To E. L. Grant Watson
Northam, Devon/Inglaterra, 25 de janeiro
de 1954.
Dear Mr. Watson,
Seu sonho é notável (1). O sonho com o
cavalo representa a união com a alma animal, de que o senhor sente falta há
muito tempo. A união produz um estado peculiar da mente, isto é, um pensamento
inconsciente que lhe permite perceber o progresso natural da mente em sua
esfera própria. O senhor pode considerar o sonho como um processo natural de
pensar no inconsciente ou como antecipação de uma vida mental após a morte (2).

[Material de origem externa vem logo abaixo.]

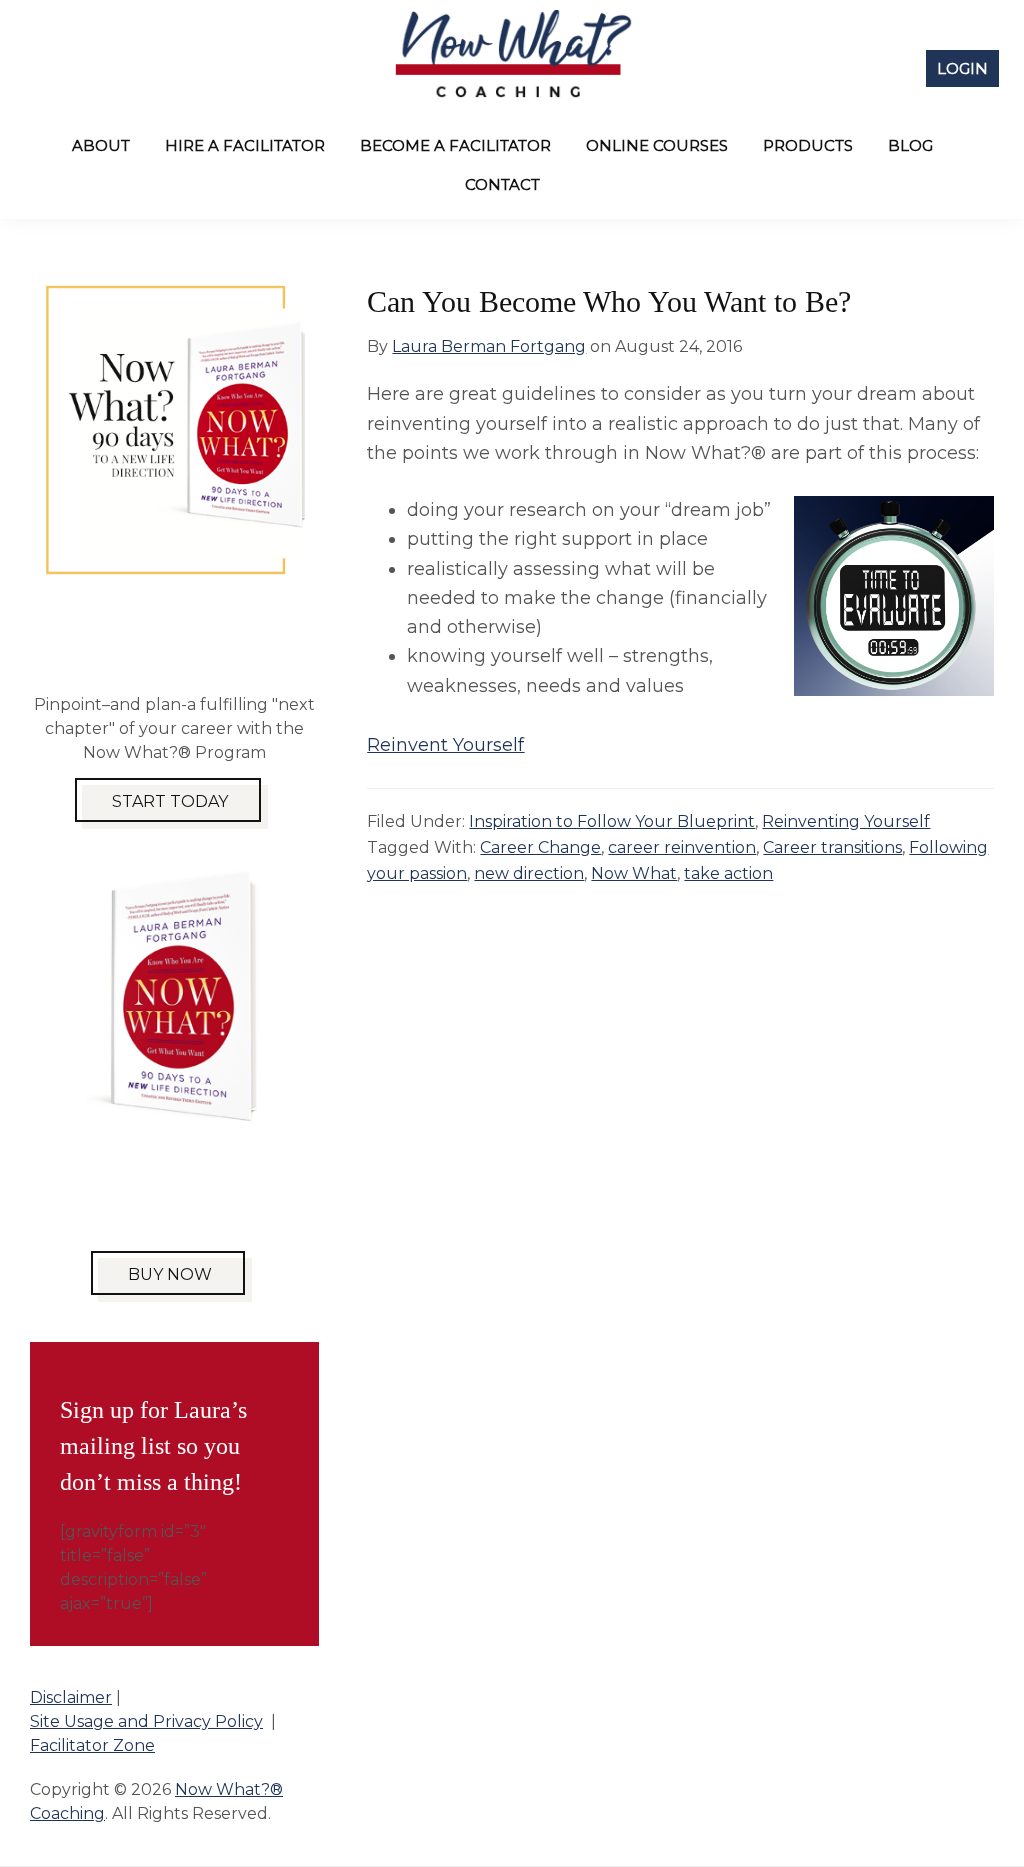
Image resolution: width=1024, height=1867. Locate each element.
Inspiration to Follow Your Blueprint (612, 821)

(Isto é uma possibilidade, dado que a psique é, ao menos em parte, independente
do espaço e do tempo. Cf. os experimentos de Rhine com a PES). Os pés
significam “ponto de vista”; os hindus = ponto de vista oriental. O sonho
indica sua transmutação da perspectiva ocidental para a percepção oriental do
atmã = si-mesmo e sua identidade com o atmã universal. O senhor passa além do
ego para horizontes sempre mais amplos, onde o atmã revela gradualmente seu
aspecto universal. O senhor integra o seu animal, seus pais, todas as pessoas
que ama (todos vivem no senhor, e o senhor já não está separado deles). Este é
o segredo de João 17:20 e também a doutrina hindu essencial do atmã-purusha.
Nosso inconsciente prefere sem dúvida a interpretação hindu da imortalidade.
Ali não há solidão, mas totalidade ou integridade que aumenta em grau infinito.
Estes sonhos ocorrem no portão de entrada
da morte. Eles interpretam o mistério da morte. Eles não a predizem, mas
mostram-lhe a maneira correta de chegar perto do fim.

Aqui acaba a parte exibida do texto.